Schwäbische Zeitung (Tettnang)
Dutzende Frauen in Istanbul festgenommen
Polizei geht mit Großaufgebot gegen Demonstrationen gegen Gewalt an Frauen vor
ISTANBUL (AFP/dpa) - Die türkische Polizei hat am Internationalen Tag zur Beseitigung von Gewalt gegen Frauen Dutzende Demonstrantinnen in Istanbul festgenommen. Der Taksim-Platz, auf dem die nicht genehmigte Demonstration stattfinden sollte, war seit dem späten Nachmittag weiträumig abgesperrt.
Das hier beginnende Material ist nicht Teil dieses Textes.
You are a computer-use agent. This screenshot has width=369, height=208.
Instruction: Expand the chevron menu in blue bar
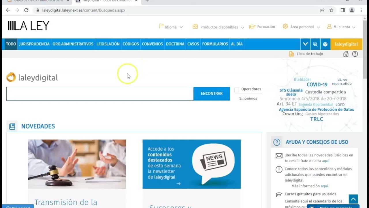[x=305, y=44]
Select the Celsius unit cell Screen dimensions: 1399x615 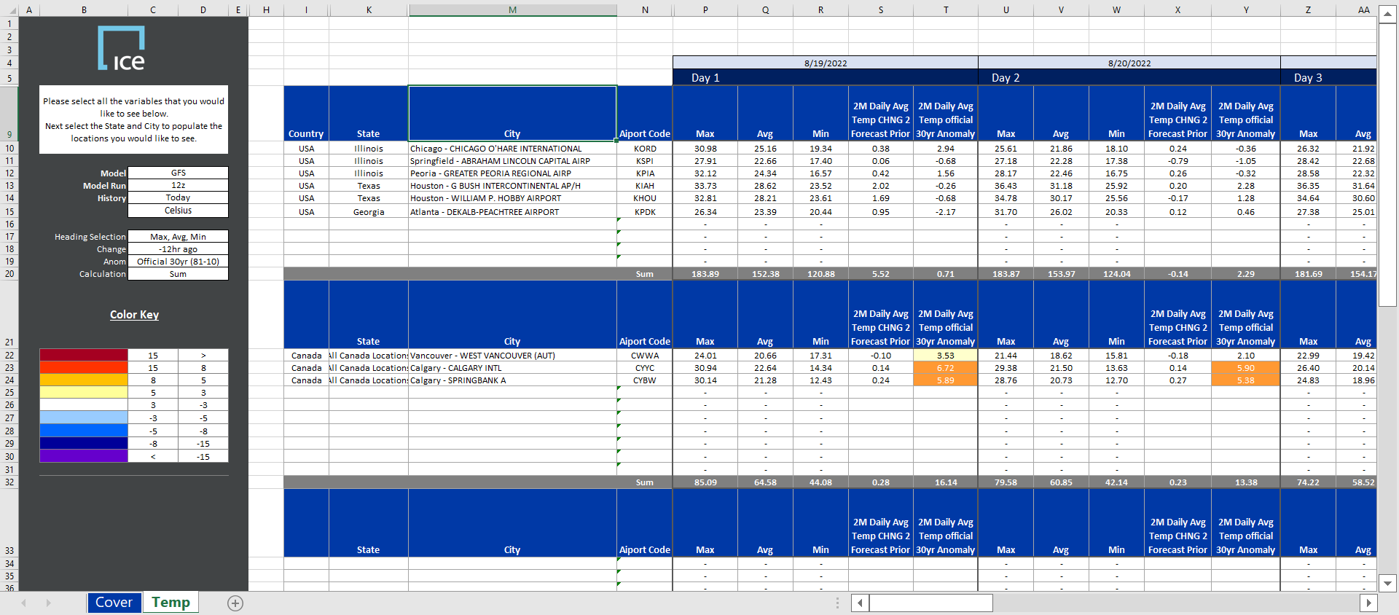pos(178,211)
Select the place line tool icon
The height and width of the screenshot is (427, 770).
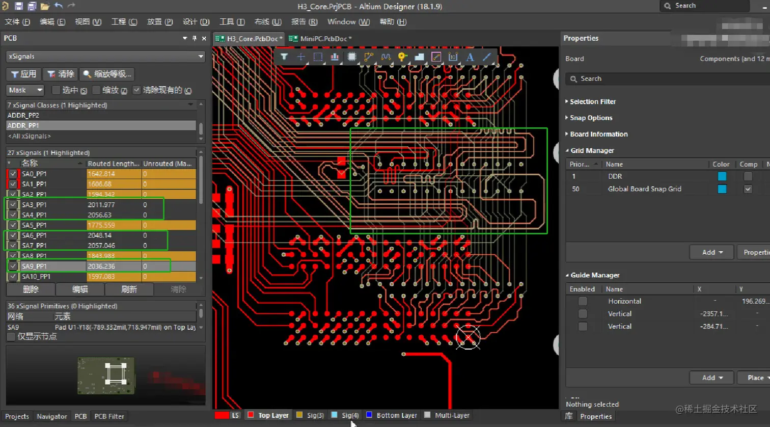coord(487,57)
Die Bereitschaftspolizei war mit einem Großaufgebot im Einsatz.
Zu der Demonstration hatte die „Plattform 25. November“aufgerufen, ein Bündnis feministischer Gruppen. Hunderte Demonstrantinnen, einige von ihnen verhüllt, versammelten sich und skandierten auf Türkisch und Kurdisch „Frau, Leben, Freiheit“. Sie griffen damit die Parole der Frauen im Iran auf, die seit Wochen gegen die ihre Unterdrückung und die Führung in Teheran protestieren. In der Türkei lebten 2021 Schätzungen zufolge 120.000 Iranerinnen und Iraner.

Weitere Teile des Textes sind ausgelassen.